[INPUT RECORDS — start]
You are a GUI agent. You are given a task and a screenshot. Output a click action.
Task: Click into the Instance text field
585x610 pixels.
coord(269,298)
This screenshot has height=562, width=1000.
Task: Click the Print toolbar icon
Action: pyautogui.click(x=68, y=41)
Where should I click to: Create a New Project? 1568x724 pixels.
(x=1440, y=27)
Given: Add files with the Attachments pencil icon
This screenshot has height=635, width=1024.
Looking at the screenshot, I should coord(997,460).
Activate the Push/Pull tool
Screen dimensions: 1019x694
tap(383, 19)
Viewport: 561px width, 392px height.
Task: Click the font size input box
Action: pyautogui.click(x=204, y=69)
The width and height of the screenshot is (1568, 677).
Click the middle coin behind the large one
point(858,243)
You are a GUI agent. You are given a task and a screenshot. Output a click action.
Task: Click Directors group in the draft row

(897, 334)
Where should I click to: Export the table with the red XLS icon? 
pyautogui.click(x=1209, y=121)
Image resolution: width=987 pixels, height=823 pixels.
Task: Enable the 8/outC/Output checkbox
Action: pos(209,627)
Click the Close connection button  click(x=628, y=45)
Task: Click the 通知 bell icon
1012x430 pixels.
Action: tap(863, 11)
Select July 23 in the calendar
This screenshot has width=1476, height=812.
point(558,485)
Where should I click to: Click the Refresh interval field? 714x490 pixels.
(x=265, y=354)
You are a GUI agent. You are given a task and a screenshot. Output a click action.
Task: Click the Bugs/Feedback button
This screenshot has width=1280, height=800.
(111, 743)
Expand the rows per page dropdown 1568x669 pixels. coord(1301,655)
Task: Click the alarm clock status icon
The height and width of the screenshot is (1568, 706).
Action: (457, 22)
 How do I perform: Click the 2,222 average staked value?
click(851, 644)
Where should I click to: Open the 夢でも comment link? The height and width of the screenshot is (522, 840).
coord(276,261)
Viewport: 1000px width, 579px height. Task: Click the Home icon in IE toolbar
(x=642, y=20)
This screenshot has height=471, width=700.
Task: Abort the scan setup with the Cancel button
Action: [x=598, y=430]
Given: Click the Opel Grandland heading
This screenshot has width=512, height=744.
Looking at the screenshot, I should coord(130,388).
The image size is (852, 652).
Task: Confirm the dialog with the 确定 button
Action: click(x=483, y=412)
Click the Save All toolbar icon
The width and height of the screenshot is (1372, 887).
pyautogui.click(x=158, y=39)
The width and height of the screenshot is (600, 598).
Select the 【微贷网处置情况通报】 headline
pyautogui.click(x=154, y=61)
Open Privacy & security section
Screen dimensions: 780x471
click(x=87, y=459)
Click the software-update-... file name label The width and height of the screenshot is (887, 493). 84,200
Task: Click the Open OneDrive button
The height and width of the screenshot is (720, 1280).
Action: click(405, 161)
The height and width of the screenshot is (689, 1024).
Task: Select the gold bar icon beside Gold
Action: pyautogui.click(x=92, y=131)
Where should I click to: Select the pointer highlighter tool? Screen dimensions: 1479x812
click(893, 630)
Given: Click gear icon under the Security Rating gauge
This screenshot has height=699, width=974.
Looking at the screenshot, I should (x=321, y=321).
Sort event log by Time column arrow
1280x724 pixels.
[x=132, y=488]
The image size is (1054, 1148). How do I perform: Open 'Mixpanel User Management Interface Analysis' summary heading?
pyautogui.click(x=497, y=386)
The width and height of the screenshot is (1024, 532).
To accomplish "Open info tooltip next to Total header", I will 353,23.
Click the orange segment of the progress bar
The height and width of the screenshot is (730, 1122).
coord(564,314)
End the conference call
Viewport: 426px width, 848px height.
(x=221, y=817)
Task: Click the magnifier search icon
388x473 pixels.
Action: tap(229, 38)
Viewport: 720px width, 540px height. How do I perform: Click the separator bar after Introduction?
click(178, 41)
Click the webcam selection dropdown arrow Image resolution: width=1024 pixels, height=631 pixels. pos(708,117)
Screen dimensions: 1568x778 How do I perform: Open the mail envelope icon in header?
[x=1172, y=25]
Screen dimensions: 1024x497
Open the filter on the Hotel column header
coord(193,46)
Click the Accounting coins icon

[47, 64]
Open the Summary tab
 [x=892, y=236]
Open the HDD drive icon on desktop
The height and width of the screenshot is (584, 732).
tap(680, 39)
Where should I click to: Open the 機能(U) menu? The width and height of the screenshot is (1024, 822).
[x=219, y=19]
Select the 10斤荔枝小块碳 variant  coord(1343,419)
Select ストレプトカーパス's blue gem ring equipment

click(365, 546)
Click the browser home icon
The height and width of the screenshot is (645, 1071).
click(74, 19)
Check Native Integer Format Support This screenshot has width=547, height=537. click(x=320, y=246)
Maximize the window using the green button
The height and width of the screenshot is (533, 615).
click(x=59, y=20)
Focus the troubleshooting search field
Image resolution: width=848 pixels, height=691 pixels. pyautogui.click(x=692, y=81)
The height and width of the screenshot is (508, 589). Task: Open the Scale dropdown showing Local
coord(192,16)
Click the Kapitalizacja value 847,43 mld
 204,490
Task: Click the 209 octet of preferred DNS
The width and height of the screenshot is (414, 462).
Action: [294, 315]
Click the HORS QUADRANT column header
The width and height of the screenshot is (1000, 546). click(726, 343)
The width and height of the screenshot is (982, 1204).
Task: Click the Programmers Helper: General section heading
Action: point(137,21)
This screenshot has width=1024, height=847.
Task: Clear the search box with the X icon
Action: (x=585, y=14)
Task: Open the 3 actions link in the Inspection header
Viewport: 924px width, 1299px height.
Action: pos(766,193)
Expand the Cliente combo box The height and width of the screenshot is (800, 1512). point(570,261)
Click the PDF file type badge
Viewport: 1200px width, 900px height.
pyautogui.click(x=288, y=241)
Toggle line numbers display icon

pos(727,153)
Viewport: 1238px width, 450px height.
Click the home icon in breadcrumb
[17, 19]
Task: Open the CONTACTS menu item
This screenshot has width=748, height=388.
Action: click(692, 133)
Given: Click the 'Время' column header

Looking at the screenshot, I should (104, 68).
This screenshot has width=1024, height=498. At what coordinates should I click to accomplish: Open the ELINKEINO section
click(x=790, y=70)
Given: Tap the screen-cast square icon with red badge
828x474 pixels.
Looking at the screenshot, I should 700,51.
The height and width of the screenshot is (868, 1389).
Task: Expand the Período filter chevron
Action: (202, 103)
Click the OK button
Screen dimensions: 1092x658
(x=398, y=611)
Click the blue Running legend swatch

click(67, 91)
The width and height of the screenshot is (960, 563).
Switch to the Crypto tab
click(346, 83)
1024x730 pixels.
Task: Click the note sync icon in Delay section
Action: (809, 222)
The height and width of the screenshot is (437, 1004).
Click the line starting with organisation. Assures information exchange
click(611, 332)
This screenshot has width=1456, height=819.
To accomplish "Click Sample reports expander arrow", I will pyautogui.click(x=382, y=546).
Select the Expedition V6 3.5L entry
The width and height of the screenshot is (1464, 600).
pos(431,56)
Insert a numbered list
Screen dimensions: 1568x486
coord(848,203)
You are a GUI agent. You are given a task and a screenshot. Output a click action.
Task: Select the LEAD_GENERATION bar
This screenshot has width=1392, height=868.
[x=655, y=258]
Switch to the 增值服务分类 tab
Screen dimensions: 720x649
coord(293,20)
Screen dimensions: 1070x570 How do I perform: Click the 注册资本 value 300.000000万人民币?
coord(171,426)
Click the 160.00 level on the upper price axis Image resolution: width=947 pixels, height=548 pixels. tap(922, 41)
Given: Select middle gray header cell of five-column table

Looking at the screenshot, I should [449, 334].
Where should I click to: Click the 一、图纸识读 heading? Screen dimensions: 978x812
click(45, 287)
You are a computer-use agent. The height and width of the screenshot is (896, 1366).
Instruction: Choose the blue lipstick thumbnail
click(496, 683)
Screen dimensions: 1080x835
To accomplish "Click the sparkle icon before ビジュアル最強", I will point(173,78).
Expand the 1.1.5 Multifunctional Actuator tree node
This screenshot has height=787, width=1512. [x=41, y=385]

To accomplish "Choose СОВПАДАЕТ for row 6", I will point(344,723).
[INPUT RECORDS — finish]
Going back over the entries above, copy word for word every line from the one that has "Click the PDF file type badge" on through the one that has "Task: Open the CONTACTS menu item".

Click the PDF file type badge
Viewport: 1200px width, 900px height.
pyautogui.click(x=288, y=241)
Toggle line numbers display icon

pos(727,153)
Viewport: 1238px width, 450px height.
Click the home icon in breadcrumb
[17, 19]
Task: Open the CONTACTS menu item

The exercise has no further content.